One can partition SQL Azure horizontally or vertically. With horizontal partitioning we divide table rows across the database. With vertical partitioning we divide table columns across databases. Within the databases you have transactional consistency, but there are no transactions across databases.
Horizontal partitioning works especially well when the data divides naturally: company subsidiaries that are geographically separate, historical analysis, or of different functional areas such as user feedback and active orders. Vertical partitioning works well when updates and queries use different pieces of data.
In all these cases we have to deal with data that might be stale or inconsistent.
Consistency or Availability?
Ask a simple question: What is the cost of an apology?
The number of available books in Amazon is a cached value, not guaranteed to be correct. If Amazon ran a distributed transaction over all your shopping cart orders, the book inventory system, and the shipping system, they could never build a massively scalable front end user interface. Transactions would be dependent on user interactions that could range from 5 seconds to hours, assuming the shopping cart is not abandoned. It is impractical to keep database locks that long. Since most of the time you get your book, availability is a better choice that consistency.
Airline reservation systems are similar. A database used for read-only flight shopping is updated periodically. Another database is for reservations. Occasionally, you cannot get the price or flight you wanted. Using one database to achieve consistency would make searching for fares. or making reservations take forever.
Both cases have an ultimate source of truth: the inventory database, or the reservations database.
Businesses have to be prepared to apologize anyway. Checks bounce, the last book in the inventory turns out to be defective,
or the vendor drops the last crystal vase. We often have to make records and reality consistent.
Software State is not the State of the World
We have fostered a myth that the state of the software has to be always identical to the state of the world. This often makes
software applications difficult to use, or impossible to write. Deciding what the cost of getting it absolutely right is a
business decision. As Amazon and the airlines illustrate, the cost of lost business and convenience sometimes offsets the occasional problems of inconsistent data. You must then design for eventual consistency.
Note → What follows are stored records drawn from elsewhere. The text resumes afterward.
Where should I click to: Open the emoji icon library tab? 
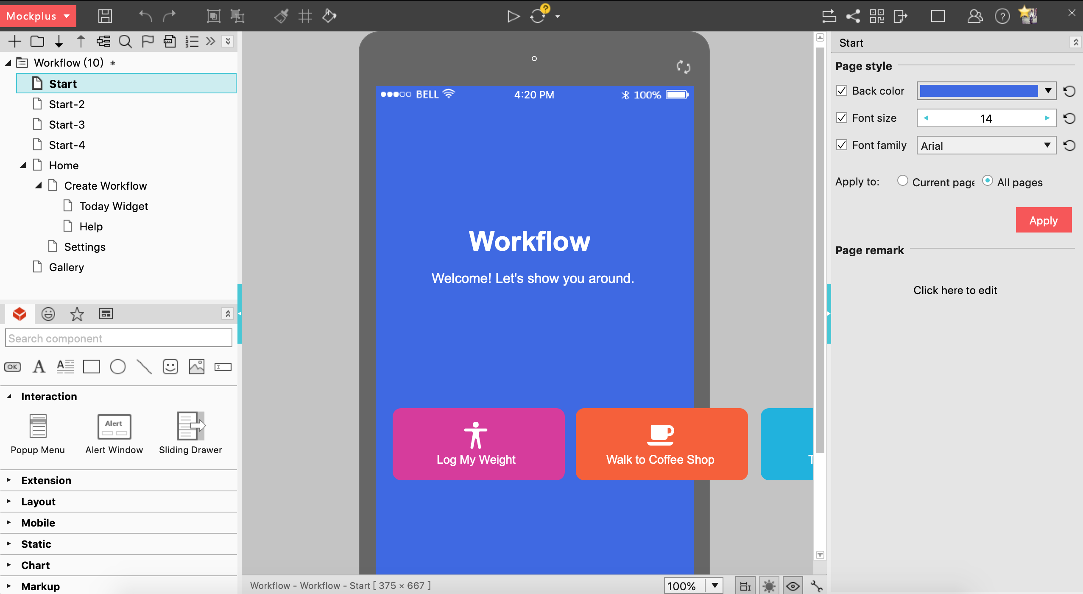(48, 314)
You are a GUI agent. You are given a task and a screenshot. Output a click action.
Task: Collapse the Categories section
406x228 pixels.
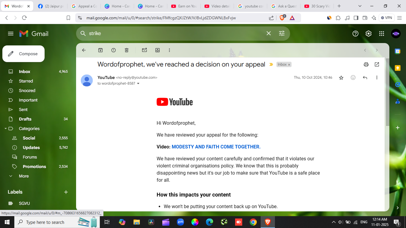click(5, 129)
Scalability is based on the constraints of your application, the volume of data transmitted, or the number and geographic distribution of your users.
Need absolute consistency? Use the relational model. Need high availability? Use Azure tables, or the partitioned relational
model. Availability is a subjective measure. You might partition and still get consistency.
If the nature of your world changes, however, it is not easy to shift from the relational model to a partitioned model.